Market Brief – 29Oct – European


European Session: Risk Aversion Puts EURUSD And Gold On The Ropes

Equities traded heavily throughout the day yesterday, but it took a large miss in forecasts for US New Home Sales (-3.6% MoM vs. +2.6% expected) to add the catalyst for a USD rally late in the session. The numbers are particularly worrying considering that these figures reflect the performance of the housing market under stimulus, and considering the recent speculation that first-time homebuyer tax credits may be allowed to expire imminently, the prospect is not encouraging. EURUSD had spent the day stubbornly underpinned by support at 1.4750-60, but gradually as the wave of risk aversion took hold it collapsed to touch a low of 1.4683 overnight. Commodity currencies (the recent outperformers) were hit particularly hard; AUDUSD was down over 2% on the day to 0.8980, whilst USDNOK was down around 1.7% at 5.7400 despite the earlier rate hike and hawkish statement. NZDUSD suffered the most brutal sell-off, down over 3% on the day (0.7200 last) as there were few supportive factors to emerge from the RBNZ meeting. As expected, the central bank kept rates on hold at 2.5%, but they conceded very little in shifting from a dovish bias to a neutral stance. Wary of the effect of a strong NZD on the export-led economy, they were extremely careful to anchor expectations for no rate hikes “until the second half of 2010”. Given the much improved data over the last month and uptick in inflation in the 3rd quarter, it is likely this subdued assessment disappointed many speculators.
○ ○ ○ ○ ○ ○ ○
■ Given task 1 ■
Summarize the market brief in two sentences.
■ Given task 2 ■
Carry on writing the market brief on the European session, starting after its last sentence.
The listing that comes next has no connection to the market brief.

■ Material ■
○ ○ ○ ○ ○ ○ ○
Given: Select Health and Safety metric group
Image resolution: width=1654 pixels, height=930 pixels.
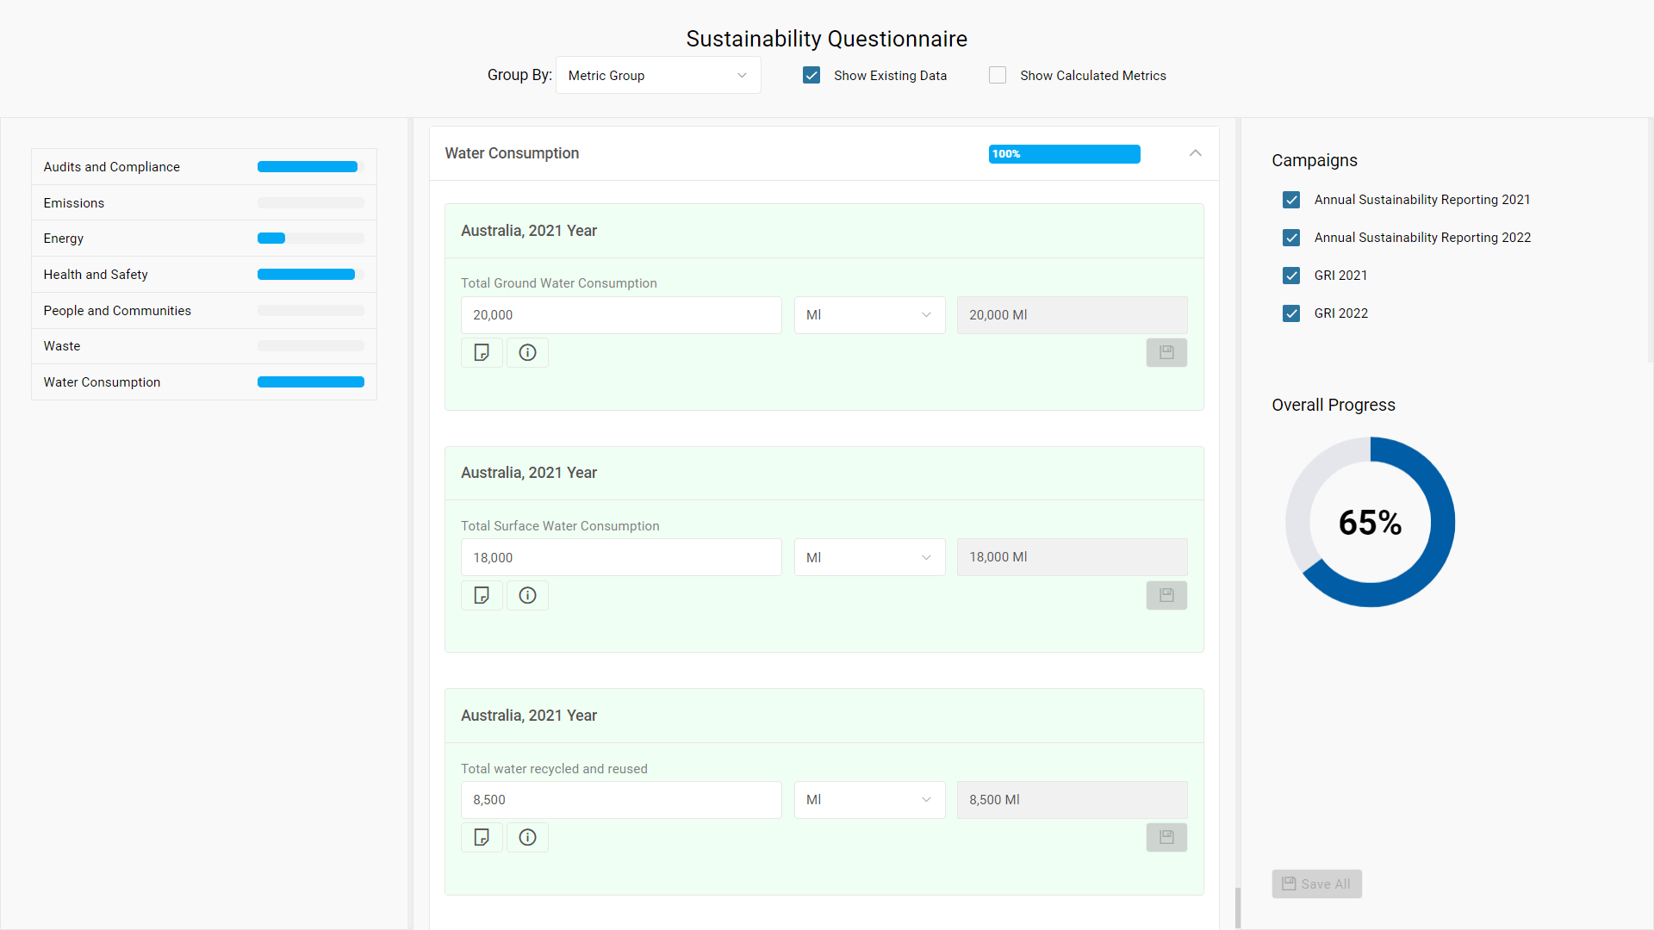Looking at the screenshot, I should 96,275.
○ ○ ○ ○ ○ ○ ○
■ Exercise response 1 ■
A large miss in US New Home Sales (-3.6% MoM versus +2.6% expected) sparked a late USD rally, and EURUSD broke through support at 1.4750-60 to touch 1.4683 overnight as risk aversion took hold. Commodity currencies were hit hardest, with NZDUSD down over 3% after the RBNZ held rates at 2.5% and signaled no hikes "until the second half of 2010."

■ Exercise response 2 ■
This morning the Asian equity markets are universally in negative territory, and futures are pointing to a lower open across Europe. The USD’s recent strength has left gold looking extremely vulnerable around its pivotal $1030 level; so far it has dipped to a low of $1026 in the past 24 hours ($1032 last), and silver has also suffered an aggressively sell-off to $16.12 lows ($16.25 last)

Looking ahead to today’s session there are a number of further key releases. First up will be Norwegian Retail Sales (Sep), where the market is looking for a 0.4% increase MoM after the 0.3% gain last month. The spate of impressive figures from Norway in the last few months has pushed ambitions high, and this number is likely follow suit. However, if there is a downside miss in the numbers, NOK could suffer acutely as positioning and market sentiment is primed for an unwind in commodity currencies today.

The other major release of the European session will be Eurozone Consumer Confidence (-18 expected, -19 prior); given sentiment we believe the bias strongly favours EURUSD weakness as better-than-expected figure will be unlikely to present a compelling case for buying EUR, but a weak number will almost certainly add fuel to the risk aversion fire.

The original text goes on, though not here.